**INSTRUCTIONS TO FOLLOW**
Below are lines of data; restate word for word those running from the line containing "Click the 727 vote count" to the line containing "Where should I", inclusive, and no others.

**DATA EXTRACTS**

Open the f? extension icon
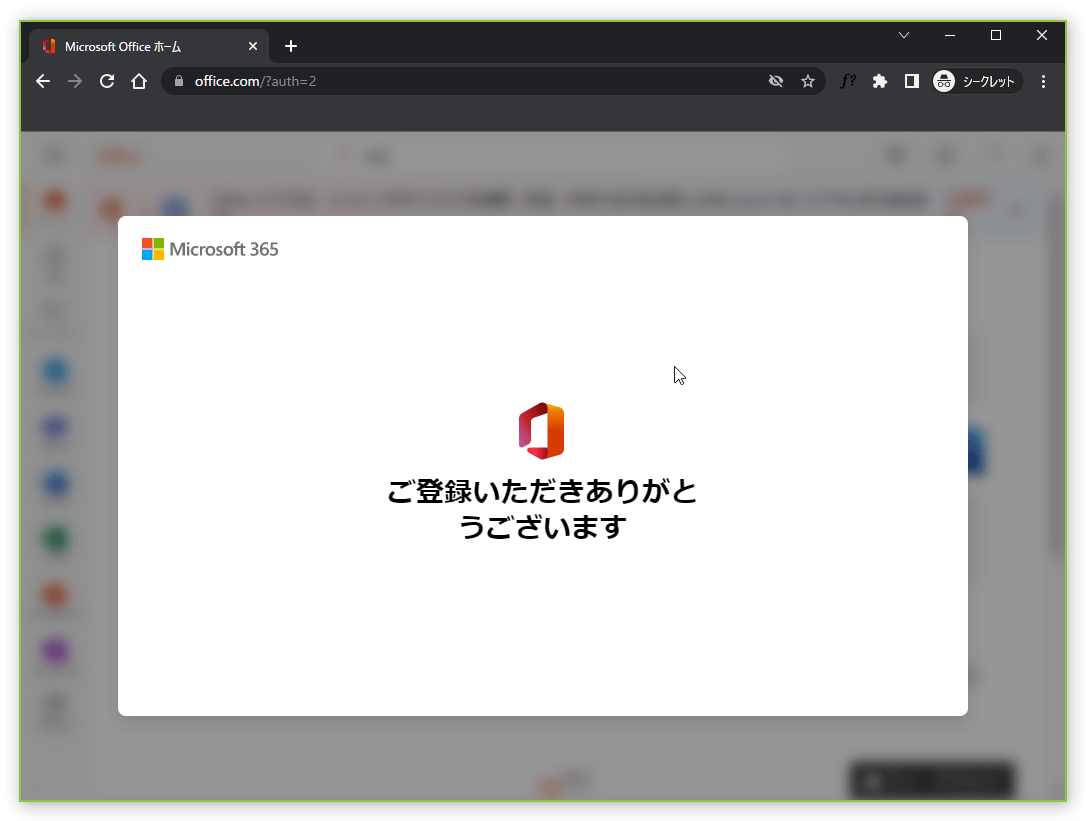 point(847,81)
...
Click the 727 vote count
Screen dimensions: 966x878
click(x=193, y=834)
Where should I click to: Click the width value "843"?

**RESPONSE FOR THIS EXERCISE**
Click the 727 vote count
Screen dimensions: 966x878
click(x=193, y=834)
Where should I click to: Click the width value "843"?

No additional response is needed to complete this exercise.